Repeat all of the material exactly, with no line missing.

■ ■ ■

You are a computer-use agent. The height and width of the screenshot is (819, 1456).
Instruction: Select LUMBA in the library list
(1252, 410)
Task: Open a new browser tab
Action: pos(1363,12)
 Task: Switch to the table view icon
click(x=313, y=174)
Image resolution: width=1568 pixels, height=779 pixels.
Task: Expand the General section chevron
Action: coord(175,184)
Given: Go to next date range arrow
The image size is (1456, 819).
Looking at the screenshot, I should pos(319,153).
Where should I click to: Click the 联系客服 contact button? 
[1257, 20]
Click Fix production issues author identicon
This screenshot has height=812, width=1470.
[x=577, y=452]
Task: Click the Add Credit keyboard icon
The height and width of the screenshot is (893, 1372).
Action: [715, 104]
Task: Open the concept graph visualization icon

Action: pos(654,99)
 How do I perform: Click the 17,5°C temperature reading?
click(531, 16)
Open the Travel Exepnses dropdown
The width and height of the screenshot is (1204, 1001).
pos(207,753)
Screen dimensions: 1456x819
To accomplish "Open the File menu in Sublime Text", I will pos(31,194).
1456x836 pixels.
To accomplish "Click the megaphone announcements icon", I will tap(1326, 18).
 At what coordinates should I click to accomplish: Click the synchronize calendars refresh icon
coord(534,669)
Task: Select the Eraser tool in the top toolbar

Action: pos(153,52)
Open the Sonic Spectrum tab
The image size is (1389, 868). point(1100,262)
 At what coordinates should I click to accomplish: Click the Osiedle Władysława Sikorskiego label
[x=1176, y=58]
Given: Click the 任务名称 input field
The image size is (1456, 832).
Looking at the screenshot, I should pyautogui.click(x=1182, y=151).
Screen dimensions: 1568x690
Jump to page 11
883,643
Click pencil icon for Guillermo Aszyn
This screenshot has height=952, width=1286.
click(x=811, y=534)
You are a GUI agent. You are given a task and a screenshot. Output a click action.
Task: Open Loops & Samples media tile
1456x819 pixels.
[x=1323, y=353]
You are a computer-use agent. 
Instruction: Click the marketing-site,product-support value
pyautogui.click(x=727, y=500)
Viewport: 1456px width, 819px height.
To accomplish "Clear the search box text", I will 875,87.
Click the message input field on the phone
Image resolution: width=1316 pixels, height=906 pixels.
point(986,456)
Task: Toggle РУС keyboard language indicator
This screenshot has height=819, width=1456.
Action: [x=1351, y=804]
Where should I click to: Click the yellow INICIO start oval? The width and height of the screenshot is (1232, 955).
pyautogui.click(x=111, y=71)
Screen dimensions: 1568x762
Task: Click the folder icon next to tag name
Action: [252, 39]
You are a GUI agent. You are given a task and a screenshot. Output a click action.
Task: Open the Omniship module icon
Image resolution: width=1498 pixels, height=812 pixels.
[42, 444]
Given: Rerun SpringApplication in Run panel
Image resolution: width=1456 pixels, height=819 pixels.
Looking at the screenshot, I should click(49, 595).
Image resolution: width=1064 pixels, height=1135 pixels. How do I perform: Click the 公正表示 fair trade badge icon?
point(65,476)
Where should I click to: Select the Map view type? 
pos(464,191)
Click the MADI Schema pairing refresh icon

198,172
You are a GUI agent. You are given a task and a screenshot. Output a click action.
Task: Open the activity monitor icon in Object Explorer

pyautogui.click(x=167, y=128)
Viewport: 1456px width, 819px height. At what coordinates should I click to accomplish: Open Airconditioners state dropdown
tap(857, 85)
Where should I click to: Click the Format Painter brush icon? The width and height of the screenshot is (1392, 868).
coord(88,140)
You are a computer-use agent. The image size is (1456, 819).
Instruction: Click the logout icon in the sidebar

■ ■ ■

Solution to this problem:
You are a computer-use agent. The height and width of the screenshot is (819, 1456).
Instruction: Select LUMBA in the library list
(1252, 410)
Task: Open a new browser tab
Action: pos(1363,12)
 Task: Switch to the table view icon
click(x=313, y=174)
Image resolution: width=1568 pixels, height=779 pixels.
Task: Expand the General section chevron
Action: coord(175,184)
Given: Go to next date range arrow
The image size is (1456, 819).
Looking at the screenshot, I should pos(319,153).
Where should I click to: Click the 联系客服 contact button? 
[1257, 20]
Click Fix production issues author identicon
This screenshot has height=812, width=1470.
[x=577, y=452]
Task: Click the Add Credit keyboard icon
The height and width of the screenshot is (893, 1372).
Action: [715, 104]
Task: Open the concept graph visualization icon

Action: pos(654,99)
 How do I perform: Click the 17,5°C temperature reading?
click(531, 16)
Open the Travel Exepnses dropdown
The width and height of the screenshot is (1204, 1001).
pos(207,753)
Screen dimensions: 1456x819
To accomplish "Open the File menu in Sublime Text", I will pos(31,194).
1456x836 pixels.
To accomplish "Click the megaphone announcements icon", I will tap(1326, 18).
 At what coordinates should I click to accomplish: Click the synchronize calendars refresh icon
coord(534,669)
Task: Select the Eraser tool in the top toolbar

Action: pos(153,52)
Open the Sonic Spectrum tab
The image size is (1389, 868). point(1100,262)
 At what coordinates should I click to accomplish: Click the Osiedle Władysława Sikorskiego label
[x=1176, y=58]
Given: Click the 任务名称 input field
The image size is (1456, 832).
Looking at the screenshot, I should pyautogui.click(x=1182, y=151).
Screen dimensions: 1568x690
Jump to page 11
883,643
Click pencil icon for Guillermo Aszyn
This screenshot has height=952, width=1286.
click(x=811, y=534)
You are a GUI agent. You are given a task and a screenshot. Output a click action.
Task: Open Loops & Samples media tile
1456x819 pixels.
[x=1323, y=353]
You are a computer-use agent. 
Instruction: Click the marketing-site,product-support value
pyautogui.click(x=727, y=500)
Viewport: 1456px width, 819px height.
To accomplish "Clear the search box text", I will 875,87.
Click the message input field on the phone
Image resolution: width=1316 pixels, height=906 pixels.
point(986,456)
Task: Toggle РУС keyboard language indicator
This screenshot has height=819, width=1456.
Action: [x=1351, y=804]
Where should I click to: Click the yellow INICIO start oval? The width and height of the screenshot is (1232, 955).
pyautogui.click(x=111, y=71)
Screen dimensions: 1568x762
Task: Click the folder icon next to tag name
Action: [252, 39]
You are a GUI agent. You are given a task and a screenshot. Output a click action.
Task: Open the Omniship module icon
Image resolution: width=1498 pixels, height=812 pixels.
[42, 444]
Given: Rerun SpringApplication in Run panel
Image resolution: width=1456 pixels, height=819 pixels.
Looking at the screenshot, I should click(49, 595).
Image resolution: width=1064 pixels, height=1135 pixels. How do I perform: Click the 公正表示 fair trade badge icon?
point(65,476)
Where should I click to: Select the Map view type? 
pos(464,191)
Click the MADI Schema pairing refresh icon

198,172
You are a GUI agent. You are given a task and a screenshot. Output a click action.
Task: Open the activity monitor icon in Object Explorer

pyautogui.click(x=167, y=128)
Viewport: 1456px width, 819px height. At what coordinates should I click to accomplish: Open Airconditioners state dropdown
tap(857, 85)
Where should I click to: Click the Format Painter brush icon? The width and height of the screenshot is (1392, 868).
coord(88,140)
You are a computer-use agent. The image size is (1456, 819).
Instruction: Click the logout icon in the sidebar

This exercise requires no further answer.